Armed with press clippings and copies of audit and inspection reports from years past detailing the hospital's financial woes, CFO Benita Manglona says there's no real solution without a dedicated permanent subsidy, noting, "When you are being reimbursed on average $0.50 on the dollar in what you bill and what you receive, I don't see how even a genius can make a business work with that kind of model. And that's how GMH has been."

Manglona says the hospital has proposed changing its business model to a more typical 50/50 ratio of higher paying outpatient services, but that's not currently in the works. Meantime, several vendors, who are owed hundreds of thousands of dollars, were also on hand if only to confirm the hospital's history of slow pay.

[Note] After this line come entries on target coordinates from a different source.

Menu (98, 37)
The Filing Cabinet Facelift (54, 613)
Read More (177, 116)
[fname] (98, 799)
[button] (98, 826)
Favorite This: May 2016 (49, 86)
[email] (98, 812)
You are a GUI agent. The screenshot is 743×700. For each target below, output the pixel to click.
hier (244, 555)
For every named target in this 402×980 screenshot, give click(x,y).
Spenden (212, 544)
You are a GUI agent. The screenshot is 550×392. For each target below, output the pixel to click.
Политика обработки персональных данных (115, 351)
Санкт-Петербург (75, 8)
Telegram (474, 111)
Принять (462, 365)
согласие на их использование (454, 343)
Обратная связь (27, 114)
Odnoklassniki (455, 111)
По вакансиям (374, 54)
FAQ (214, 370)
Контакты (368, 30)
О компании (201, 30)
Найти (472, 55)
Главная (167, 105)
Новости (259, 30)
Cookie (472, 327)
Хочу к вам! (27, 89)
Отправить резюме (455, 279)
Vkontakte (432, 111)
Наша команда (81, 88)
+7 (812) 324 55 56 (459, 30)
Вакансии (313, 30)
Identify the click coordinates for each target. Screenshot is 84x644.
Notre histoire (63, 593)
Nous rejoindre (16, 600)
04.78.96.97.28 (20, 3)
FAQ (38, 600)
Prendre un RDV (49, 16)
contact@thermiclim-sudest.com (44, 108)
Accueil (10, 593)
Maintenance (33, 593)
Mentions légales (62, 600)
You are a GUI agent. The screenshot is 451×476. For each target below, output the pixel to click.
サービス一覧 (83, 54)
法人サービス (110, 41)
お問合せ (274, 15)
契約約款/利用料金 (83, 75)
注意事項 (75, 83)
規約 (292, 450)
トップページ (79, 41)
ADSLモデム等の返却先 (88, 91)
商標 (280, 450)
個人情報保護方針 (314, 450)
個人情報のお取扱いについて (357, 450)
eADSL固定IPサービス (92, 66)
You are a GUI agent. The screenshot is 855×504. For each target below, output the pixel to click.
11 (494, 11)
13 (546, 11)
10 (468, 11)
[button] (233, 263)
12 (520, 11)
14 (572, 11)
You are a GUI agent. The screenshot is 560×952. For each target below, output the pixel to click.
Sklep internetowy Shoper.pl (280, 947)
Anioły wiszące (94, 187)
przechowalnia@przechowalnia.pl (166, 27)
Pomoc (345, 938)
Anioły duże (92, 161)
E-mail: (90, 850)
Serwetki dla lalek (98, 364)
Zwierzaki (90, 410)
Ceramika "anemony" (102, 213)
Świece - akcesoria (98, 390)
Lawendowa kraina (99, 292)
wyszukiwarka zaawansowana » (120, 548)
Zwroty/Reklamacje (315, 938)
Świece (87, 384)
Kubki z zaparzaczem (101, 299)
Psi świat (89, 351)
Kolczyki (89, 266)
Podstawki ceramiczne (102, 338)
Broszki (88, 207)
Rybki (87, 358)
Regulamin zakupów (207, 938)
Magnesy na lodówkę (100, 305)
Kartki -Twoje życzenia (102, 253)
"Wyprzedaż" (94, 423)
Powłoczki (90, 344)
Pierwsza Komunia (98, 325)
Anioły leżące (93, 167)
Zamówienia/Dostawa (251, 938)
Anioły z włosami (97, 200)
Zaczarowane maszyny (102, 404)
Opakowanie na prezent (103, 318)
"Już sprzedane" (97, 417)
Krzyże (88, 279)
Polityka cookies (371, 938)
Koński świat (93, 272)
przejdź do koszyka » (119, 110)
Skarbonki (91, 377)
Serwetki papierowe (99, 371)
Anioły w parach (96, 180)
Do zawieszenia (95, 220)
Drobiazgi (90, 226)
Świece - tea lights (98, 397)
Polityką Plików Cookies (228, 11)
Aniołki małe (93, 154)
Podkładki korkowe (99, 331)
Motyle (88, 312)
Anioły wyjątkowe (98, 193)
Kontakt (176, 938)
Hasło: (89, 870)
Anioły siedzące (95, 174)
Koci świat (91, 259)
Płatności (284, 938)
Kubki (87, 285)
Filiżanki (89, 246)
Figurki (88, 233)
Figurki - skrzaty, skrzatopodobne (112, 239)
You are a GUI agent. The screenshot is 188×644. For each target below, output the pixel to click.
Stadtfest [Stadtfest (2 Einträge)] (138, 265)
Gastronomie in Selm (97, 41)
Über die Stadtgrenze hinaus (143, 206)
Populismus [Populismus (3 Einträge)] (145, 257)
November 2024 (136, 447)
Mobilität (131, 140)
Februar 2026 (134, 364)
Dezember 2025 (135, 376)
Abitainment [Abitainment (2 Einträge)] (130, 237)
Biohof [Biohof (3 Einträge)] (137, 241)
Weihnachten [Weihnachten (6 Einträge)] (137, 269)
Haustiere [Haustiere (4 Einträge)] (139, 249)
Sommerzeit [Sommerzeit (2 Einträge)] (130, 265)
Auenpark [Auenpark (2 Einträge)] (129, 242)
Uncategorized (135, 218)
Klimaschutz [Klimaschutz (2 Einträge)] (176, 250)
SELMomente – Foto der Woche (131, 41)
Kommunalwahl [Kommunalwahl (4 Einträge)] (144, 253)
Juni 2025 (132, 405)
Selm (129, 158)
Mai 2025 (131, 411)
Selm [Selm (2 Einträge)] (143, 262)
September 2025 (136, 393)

One of the governor's most recent moves to address the crisis was to appoint Port GM Joanne Brown to review operations. Manglona says maybe the former lawmaker can help smooth over the often contentious meetings at the Congress Building. "You know a fresh set of eyes? Sure. She can articulate our needs better than maybe me and Peter John can," said Manglona. "She's been at the legislature and they don't move her around. I mean, they don't shut her up. They have stopped me from speaking, clarifying points. But they don't do that to her because she was one of them before."

The hospital is also facing an October 3 deadline to respond to deficiencies identified by a center for Medicare and Medicaid inspection. Management is confident GMH will be allowed to stay in the critical programs.

They point to past inspections such as 2011 with more than a hundred deficiencies, compared to this year's less than 50.